[Stored data]
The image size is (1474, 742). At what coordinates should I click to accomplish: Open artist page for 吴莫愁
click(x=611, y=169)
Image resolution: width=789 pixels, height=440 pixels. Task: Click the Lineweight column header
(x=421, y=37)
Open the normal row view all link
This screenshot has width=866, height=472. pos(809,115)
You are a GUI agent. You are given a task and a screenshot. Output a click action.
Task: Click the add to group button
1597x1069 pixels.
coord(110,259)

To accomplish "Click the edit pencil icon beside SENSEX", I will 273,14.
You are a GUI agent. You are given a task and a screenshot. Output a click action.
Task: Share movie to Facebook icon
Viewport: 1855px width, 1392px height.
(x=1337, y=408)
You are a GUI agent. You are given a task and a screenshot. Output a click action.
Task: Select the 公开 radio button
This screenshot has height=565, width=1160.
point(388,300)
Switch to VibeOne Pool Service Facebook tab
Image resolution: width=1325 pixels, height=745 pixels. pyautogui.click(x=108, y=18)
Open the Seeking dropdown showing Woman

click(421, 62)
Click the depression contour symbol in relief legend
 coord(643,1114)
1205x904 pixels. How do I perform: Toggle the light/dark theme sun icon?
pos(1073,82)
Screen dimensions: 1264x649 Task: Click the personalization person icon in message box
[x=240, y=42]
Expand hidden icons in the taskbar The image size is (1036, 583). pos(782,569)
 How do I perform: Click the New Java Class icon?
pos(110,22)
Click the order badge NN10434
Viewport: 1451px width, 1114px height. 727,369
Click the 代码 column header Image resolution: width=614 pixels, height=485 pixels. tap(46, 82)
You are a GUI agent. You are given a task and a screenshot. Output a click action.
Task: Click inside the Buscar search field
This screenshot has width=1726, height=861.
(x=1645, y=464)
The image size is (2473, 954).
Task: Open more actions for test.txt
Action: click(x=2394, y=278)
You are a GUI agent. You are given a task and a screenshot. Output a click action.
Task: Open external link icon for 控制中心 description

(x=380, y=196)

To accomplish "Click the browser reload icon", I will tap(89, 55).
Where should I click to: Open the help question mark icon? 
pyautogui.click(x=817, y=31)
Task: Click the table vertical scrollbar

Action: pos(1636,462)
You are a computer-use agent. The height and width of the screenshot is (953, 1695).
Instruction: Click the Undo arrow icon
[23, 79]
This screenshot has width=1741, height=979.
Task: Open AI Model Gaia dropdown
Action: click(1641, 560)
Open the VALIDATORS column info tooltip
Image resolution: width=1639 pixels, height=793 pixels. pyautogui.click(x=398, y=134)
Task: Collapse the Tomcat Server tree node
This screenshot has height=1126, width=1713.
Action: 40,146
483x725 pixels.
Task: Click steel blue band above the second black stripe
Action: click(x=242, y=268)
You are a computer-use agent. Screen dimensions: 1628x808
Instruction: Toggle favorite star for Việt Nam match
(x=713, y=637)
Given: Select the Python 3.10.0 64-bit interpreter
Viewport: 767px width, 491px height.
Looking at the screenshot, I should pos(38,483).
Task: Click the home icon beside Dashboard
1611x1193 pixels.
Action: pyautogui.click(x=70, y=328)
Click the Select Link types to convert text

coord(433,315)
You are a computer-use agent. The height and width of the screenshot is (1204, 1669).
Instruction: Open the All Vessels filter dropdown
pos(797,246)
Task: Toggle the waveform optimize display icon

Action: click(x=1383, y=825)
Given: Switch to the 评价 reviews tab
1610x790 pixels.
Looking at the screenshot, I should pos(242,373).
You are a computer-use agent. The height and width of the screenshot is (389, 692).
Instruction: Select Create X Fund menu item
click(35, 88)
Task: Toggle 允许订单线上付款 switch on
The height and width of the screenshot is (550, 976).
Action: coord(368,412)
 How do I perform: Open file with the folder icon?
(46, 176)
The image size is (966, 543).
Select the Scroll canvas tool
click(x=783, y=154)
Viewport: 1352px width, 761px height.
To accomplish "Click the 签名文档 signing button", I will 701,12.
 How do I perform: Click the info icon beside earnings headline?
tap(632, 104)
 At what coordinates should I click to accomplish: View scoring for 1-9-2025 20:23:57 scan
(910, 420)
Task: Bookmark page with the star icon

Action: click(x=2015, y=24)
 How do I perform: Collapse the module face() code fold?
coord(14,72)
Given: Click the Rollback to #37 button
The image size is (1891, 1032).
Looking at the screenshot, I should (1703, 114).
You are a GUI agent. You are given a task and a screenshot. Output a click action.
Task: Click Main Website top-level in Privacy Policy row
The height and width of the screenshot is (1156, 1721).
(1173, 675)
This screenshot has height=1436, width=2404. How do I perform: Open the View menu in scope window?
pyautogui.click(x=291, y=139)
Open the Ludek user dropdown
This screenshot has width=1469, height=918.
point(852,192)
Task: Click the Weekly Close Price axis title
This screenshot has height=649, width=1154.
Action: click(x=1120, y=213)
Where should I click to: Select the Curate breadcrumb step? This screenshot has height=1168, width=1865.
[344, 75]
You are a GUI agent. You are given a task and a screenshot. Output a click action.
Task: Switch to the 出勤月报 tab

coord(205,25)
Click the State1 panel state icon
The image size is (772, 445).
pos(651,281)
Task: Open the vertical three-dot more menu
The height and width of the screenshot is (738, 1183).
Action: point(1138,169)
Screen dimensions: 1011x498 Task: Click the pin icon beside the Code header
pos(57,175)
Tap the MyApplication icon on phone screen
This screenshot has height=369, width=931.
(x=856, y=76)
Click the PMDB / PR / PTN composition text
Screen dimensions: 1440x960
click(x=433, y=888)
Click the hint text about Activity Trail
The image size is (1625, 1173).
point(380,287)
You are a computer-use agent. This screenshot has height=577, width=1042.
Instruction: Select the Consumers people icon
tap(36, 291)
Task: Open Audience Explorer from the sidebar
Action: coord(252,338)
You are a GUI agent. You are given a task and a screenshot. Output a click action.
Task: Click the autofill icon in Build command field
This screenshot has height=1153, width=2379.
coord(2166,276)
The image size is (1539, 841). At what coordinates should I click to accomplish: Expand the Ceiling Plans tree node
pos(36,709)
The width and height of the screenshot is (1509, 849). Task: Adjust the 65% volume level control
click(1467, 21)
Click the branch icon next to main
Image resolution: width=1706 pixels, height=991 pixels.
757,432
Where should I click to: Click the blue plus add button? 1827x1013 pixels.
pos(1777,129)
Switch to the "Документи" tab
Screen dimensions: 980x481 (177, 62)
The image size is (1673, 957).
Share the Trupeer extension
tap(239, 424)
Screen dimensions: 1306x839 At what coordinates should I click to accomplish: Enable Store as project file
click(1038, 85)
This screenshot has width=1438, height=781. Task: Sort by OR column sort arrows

# Task brief
Write the entries out again in full, exactly as they appear above.

# Solution to this task
The image size is (1474, 742). At what coordinates should I click to accomplish: Open artist page for 吴莫愁
click(x=611, y=169)
Image resolution: width=789 pixels, height=440 pixels. Task: Click the Lineweight column header
(x=421, y=37)
Open the normal row view all link
This screenshot has width=866, height=472. pos(809,115)
You are a GUI agent. You are given a task and a screenshot. Output a click action.
Task: Click the add to group button
1597x1069 pixels.
coord(110,259)

To accomplish "Click the edit pencil icon beside SENSEX", I will 273,14.
You are a GUI agent. You are given a task and a screenshot. Output a click action.
Task: Share movie to Facebook icon
Viewport: 1855px width, 1392px height.
(x=1337, y=408)
You are a GUI agent. You are given a task and a screenshot. Output a click action.
Task: Select the 公开 radio button
This screenshot has height=565, width=1160.
point(388,300)
Switch to VibeOne Pool Service Facebook tab
Image resolution: width=1325 pixels, height=745 pixels. pyautogui.click(x=108, y=18)
Open the Seeking dropdown showing Woman

click(421, 62)
Click the depression contour symbol in relief legend
 coord(643,1114)
1205x904 pixels. How do I perform: Toggle the light/dark theme sun icon?
pos(1073,82)
Screen dimensions: 1264x649 Task: Click the personalization person icon in message box
[x=240, y=42]
Expand hidden icons in the taskbar The image size is (1036, 583). pos(782,569)
 How do I perform: Click the New Java Class icon?
pos(110,22)
Click the order badge NN10434
Viewport: 1451px width, 1114px height. 727,369
Click the 代码 column header Image resolution: width=614 pixels, height=485 pixels. tap(46, 82)
You are a GUI agent. You are given a task and a screenshot. Output a click action.
Task: Click inside the Buscar search field
This screenshot has width=1726, height=861.
(x=1645, y=464)
The image size is (2473, 954).
Task: Open more actions for test.txt
Action: click(x=2394, y=278)
You are a GUI agent. You are given a task and a screenshot. Output a click action.
Task: Open external link icon for 控制中心 description

(x=380, y=196)

To accomplish "Click the browser reload icon", I will tap(89, 55).
Where should I click to: Open the help question mark icon? 
pyautogui.click(x=817, y=31)
Task: Click the table vertical scrollbar

Action: pos(1636,462)
You are a computer-use agent. The height and width of the screenshot is (953, 1695).
Instruction: Click the Undo arrow icon
[23, 79]
This screenshot has width=1741, height=979.
Task: Open AI Model Gaia dropdown
Action: click(1641, 560)
Open the VALIDATORS column info tooltip
Image resolution: width=1639 pixels, height=793 pixels. pyautogui.click(x=398, y=134)
Task: Collapse the Tomcat Server tree node
This screenshot has height=1126, width=1713.
Action: 40,146
483x725 pixels.
Task: Click steel blue band above the second black stripe
Action: click(x=242, y=268)
You are a computer-use agent. Screen dimensions: 1628x808
Instruction: Toggle favorite star for Việt Nam match
(x=713, y=637)
Given: Select the Python 3.10.0 64-bit interpreter
Viewport: 767px width, 491px height.
Looking at the screenshot, I should pos(38,483).
Task: Click the home icon beside Dashboard
1611x1193 pixels.
Action: pyautogui.click(x=70, y=328)
Click the Select Link types to convert text

coord(433,315)
You are a computer-use agent. The height and width of the screenshot is (1204, 1669).
Instruction: Open the All Vessels filter dropdown
pos(797,246)
Task: Toggle the waveform optimize display icon

Action: click(x=1383, y=825)
Given: Switch to the 评价 reviews tab
1610x790 pixels.
Looking at the screenshot, I should pos(242,373).
You are a computer-use agent. The height and width of the screenshot is (389, 692).
Instruction: Select Create X Fund menu item
click(35, 88)
Task: Toggle 允许订单线上付款 switch on
The height and width of the screenshot is (550, 976).
Action: coord(368,412)
 How do I perform: Open file with the folder icon?
(46, 176)
The image size is (966, 543).
Select the Scroll canvas tool
click(x=783, y=154)
Viewport: 1352px width, 761px height.
To accomplish "Click the 签名文档 signing button", I will 701,12.
 How do I perform: Click the info icon beside earnings headline?
tap(632, 104)
 At what coordinates should I click to accomplish: View scoring for 1-9-2025 20:23:57 scan
(910, 420)
Task: Bookmark page with the star icon

Action: click(x=2015, y=24)
 How do I perform: Collapse the module face() code fold?
coord(14,72)
Given: Click the Rollback to #37 button
The image size is (1891, 1032).
Looking at the screenshot, I should (1703, 114).
You are a GUI agent. You are given a task and a screenshot. Output a click action.
Task: Click Main Website top-level in Privacy Policy row
The height and width of the screenshot is (1156, 1721).
(1173, 675)
This screenshot has height=1436, width=2404. How do I perform: Open the View menu in scope window?
pyautogui.click(x=291, y=139)
Open the Ludek user dropdown
This screenshot has width=1469, height=918.
point(852,192)
Task: Click the Weekly Close Price axis title
This screenshot has height=649, width=1154.
Action: click(x=1120, y=213)
Where should I click to: Select the Curate breadcrumb step? This screenshot has height=1168, width=1865.
[344, 75]
You are a GUI agent. You are given a task and a screenshot. Output a click action.
Task: Switch to the 出勤月报 tab

coord(205,25)
Click the State1 panel state icon
The image size is (772, 445).
pos(651,281)
Task: Open the vertical three-dot more menu
The height and width of the screenshot is (738, 1183).
Action: point(1138,169)
Screen dimensions: 1011x498 Task: Click the pin icon beside the Code header
pos(57,175)
Tap the MyApplication icon on phone screen
This screenshot has height=369, width=931.
(x=856, y=76)
Click the PMDB / PR / PTN composition text
Screen dimensions: 1440x960
click(x=433, y=888)
Click the hint text about Activity Trail
The image size is (1625, 1173).
point(380,287)
You are a computer-use agent. This screenshot has height=577, width=1042.
Instruction: Select the Consumers people icon
tap(36, 291)
Task: Open Audience Explorer from the sidebar
Action: coord(252,338)
You are a GUI agent. You are given a task and a screenshot. Output a click action.
Task: Click the autofill icon in Build command field
This screenshot has height=1153, width=2379.
coord(2166,276)
The image size is (1539, 841). At what coordinates should I click to accomplish: Expand the Ceiling Plans tree node
pos(36,709)
The width and height of the screenshot is (1509, 849). Task: Adjust the 65% volume level control
click(1467, 21)
Click the branch icon next to main
Image resolution: width=1706 pixels, height=991 pixels.
757,432
Where should I click to: Click the blue plus add button? 1827x1013 pixels.
pos(1777,129)
Switch to the "Документи" tab
Screen dimensions: 980x481 (177, 62)
The image size is (1673, 957).
Share the Trupeer extension
tap(239, 424)
Screen dimensions: 1306x839 At what coordinates should I click to accomplish: Enable Store as project file
click(1038, 85)
This screenshot has width=1438, height=781. Task: Sort by OR column sort arrows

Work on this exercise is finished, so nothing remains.